╭──

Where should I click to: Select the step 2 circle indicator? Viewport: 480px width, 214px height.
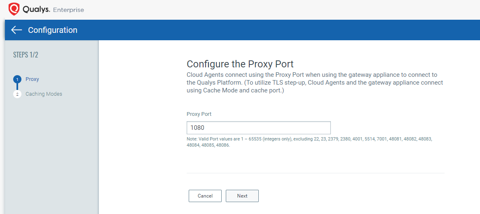[17, 94]
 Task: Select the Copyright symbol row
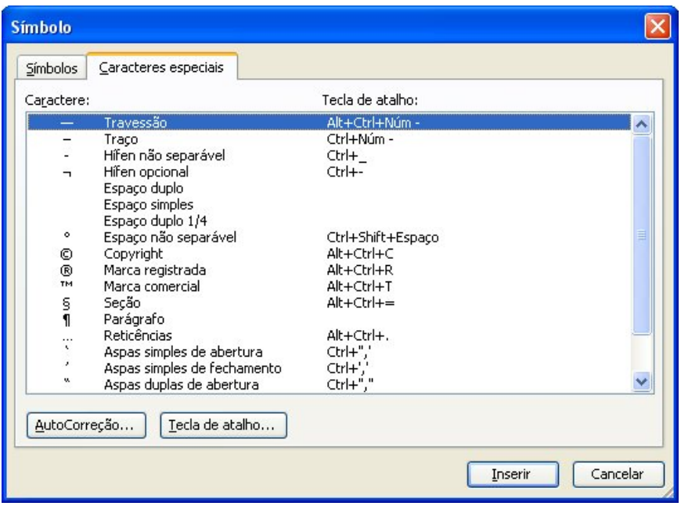pyautogui.click(x=133, y=253)
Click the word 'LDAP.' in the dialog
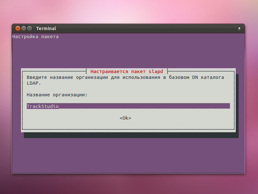Image resolution: width=258 pixels, height=194 pixels. coord(34,83)
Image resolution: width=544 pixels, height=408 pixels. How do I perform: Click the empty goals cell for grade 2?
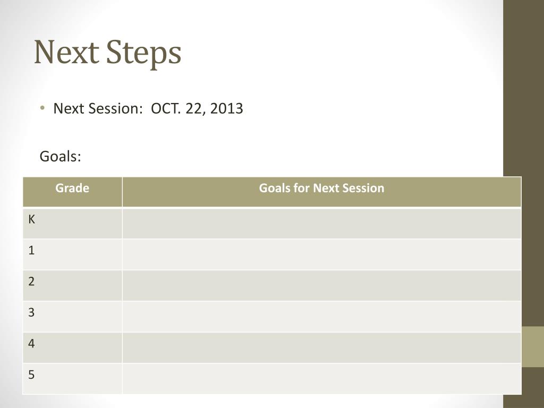tap(321, 285)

╰──

= Assignment =
The required response consists solely of the lines from the line containing "Click the word 'LDAP.' in the dialog" through the end of the listing, both ends included, copied exactly without pictures.

= Result below =
Click the word 'LDAP.' in the dialog
Image resolution: width=258 pixels, height=194 pixels. coord(34,83)
Image resolution: width=544 pixels, height=408 pixels. How do I perform: Click the empty goals cell for grade 2?
tap(321, 285)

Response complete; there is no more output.